=== Section Start ===
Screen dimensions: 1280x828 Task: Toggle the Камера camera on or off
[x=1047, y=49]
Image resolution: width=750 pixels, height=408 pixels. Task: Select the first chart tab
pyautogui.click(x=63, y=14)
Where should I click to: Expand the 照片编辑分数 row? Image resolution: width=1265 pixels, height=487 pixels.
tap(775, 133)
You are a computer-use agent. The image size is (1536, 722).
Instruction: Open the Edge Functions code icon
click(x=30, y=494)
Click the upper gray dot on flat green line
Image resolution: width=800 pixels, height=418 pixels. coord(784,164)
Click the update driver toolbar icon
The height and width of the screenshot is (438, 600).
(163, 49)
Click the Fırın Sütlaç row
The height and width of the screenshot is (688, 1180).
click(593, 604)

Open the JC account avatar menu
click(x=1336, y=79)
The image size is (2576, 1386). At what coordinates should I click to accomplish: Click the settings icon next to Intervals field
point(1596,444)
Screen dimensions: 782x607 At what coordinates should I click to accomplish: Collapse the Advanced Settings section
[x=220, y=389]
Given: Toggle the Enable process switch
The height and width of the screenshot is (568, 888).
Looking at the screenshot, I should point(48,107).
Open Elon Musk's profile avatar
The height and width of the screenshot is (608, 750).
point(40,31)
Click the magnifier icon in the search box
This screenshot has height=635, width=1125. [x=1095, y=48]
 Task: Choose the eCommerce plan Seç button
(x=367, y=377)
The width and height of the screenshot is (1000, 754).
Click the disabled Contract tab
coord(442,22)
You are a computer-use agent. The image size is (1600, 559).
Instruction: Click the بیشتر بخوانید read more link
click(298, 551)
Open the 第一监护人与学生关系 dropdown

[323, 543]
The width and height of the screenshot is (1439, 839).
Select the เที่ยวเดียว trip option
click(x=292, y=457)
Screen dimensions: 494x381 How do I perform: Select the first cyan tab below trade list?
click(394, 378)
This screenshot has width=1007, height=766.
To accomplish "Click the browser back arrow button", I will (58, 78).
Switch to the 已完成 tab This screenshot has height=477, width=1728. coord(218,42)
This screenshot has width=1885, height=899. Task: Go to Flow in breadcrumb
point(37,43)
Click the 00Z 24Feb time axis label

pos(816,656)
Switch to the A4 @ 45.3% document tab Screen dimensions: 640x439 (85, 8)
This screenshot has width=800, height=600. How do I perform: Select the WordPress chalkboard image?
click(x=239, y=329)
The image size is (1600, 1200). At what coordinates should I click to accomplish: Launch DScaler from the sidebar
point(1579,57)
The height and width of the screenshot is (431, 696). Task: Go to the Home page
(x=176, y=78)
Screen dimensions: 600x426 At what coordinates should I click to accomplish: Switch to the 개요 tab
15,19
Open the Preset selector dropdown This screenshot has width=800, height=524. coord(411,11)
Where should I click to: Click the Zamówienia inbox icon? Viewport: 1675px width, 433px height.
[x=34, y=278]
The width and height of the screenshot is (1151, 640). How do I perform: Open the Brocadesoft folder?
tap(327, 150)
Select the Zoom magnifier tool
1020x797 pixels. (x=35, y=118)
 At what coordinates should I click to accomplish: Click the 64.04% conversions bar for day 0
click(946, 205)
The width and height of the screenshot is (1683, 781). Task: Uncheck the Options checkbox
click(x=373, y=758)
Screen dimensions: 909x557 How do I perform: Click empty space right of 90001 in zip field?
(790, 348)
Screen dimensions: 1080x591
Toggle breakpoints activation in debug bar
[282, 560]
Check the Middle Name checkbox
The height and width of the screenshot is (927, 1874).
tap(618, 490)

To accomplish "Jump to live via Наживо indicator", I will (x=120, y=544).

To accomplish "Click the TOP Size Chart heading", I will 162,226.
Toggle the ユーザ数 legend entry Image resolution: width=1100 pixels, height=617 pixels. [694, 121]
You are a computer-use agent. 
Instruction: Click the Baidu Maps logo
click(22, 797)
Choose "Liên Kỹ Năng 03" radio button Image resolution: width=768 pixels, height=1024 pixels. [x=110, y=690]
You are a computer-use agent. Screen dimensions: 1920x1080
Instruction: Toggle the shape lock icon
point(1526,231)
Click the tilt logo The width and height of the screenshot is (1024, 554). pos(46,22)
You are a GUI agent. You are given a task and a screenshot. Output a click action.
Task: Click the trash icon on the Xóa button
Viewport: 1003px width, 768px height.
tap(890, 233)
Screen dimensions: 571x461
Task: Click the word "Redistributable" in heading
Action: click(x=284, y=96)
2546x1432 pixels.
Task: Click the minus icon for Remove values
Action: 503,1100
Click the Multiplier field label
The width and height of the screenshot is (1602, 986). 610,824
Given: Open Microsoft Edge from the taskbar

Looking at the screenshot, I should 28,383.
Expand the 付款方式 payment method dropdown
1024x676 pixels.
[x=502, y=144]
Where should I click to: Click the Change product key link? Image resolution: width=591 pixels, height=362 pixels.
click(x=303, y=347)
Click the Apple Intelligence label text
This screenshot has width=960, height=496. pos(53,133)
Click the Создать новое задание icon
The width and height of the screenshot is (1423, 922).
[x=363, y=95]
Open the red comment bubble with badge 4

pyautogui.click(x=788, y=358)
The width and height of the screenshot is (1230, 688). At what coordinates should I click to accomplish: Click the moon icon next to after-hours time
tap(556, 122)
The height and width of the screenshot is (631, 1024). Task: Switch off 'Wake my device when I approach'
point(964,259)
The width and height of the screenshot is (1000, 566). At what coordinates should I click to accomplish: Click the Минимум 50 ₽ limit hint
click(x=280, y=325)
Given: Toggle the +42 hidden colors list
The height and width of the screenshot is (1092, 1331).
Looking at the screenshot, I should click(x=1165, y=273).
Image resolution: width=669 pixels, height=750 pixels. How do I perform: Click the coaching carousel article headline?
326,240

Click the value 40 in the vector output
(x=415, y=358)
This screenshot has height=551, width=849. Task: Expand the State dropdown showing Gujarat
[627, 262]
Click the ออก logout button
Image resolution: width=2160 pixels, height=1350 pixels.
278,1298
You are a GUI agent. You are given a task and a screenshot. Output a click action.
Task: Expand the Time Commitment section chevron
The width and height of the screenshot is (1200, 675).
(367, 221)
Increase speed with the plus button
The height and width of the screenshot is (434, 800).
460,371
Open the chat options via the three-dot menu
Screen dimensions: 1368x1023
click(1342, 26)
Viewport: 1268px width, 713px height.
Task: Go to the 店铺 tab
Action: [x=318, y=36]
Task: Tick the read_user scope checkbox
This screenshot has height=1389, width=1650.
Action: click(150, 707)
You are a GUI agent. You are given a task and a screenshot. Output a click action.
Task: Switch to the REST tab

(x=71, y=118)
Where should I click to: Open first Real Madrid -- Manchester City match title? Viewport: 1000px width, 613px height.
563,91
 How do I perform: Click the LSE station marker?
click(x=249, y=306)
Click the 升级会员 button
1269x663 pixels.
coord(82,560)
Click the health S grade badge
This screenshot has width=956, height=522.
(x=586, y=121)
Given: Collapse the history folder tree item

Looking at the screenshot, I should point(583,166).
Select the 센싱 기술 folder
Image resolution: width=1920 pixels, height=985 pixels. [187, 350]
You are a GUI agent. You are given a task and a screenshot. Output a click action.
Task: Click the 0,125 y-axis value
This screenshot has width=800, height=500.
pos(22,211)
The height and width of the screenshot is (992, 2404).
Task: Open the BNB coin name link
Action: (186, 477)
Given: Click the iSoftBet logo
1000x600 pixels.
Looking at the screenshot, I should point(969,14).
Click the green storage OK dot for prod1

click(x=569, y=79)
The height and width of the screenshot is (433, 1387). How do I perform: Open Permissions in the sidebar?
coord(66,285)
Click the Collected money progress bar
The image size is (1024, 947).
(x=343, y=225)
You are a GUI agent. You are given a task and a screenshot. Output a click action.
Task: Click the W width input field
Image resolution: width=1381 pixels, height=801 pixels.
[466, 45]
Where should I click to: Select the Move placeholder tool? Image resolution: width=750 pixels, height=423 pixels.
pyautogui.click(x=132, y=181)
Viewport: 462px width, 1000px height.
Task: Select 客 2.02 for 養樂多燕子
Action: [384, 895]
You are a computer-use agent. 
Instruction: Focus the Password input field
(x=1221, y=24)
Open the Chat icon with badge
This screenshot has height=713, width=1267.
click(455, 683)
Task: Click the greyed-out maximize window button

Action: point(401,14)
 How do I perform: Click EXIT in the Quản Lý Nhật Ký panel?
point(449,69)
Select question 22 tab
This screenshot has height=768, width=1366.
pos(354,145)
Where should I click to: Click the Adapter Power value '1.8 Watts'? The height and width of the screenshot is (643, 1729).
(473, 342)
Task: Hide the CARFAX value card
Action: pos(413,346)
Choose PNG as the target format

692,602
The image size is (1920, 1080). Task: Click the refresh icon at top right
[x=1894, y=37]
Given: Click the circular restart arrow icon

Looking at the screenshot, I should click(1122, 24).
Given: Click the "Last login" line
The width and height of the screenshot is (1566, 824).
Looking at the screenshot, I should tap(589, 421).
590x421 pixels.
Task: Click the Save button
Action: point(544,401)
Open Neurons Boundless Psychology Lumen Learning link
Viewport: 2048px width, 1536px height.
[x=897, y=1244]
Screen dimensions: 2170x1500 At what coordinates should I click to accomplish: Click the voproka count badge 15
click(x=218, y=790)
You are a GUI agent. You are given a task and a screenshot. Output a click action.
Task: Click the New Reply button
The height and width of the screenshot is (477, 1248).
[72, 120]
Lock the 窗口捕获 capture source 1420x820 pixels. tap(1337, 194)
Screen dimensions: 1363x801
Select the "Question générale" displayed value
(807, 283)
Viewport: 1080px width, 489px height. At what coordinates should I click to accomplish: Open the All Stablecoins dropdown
=== Section End ===
:: WHAT THIS TASK INVOLVES ::
Each line above with the string "will" in it should be located and copied.

:: RESULT OF THIS TASK ::
To accomplish "Click the browser back arrow button", I will (58, 78).
To accomplish "Jump to live via Наживо indicator", I will (x=120, y=544).
To accomplish "Click the TOP Size Chart heading", I will 162,226.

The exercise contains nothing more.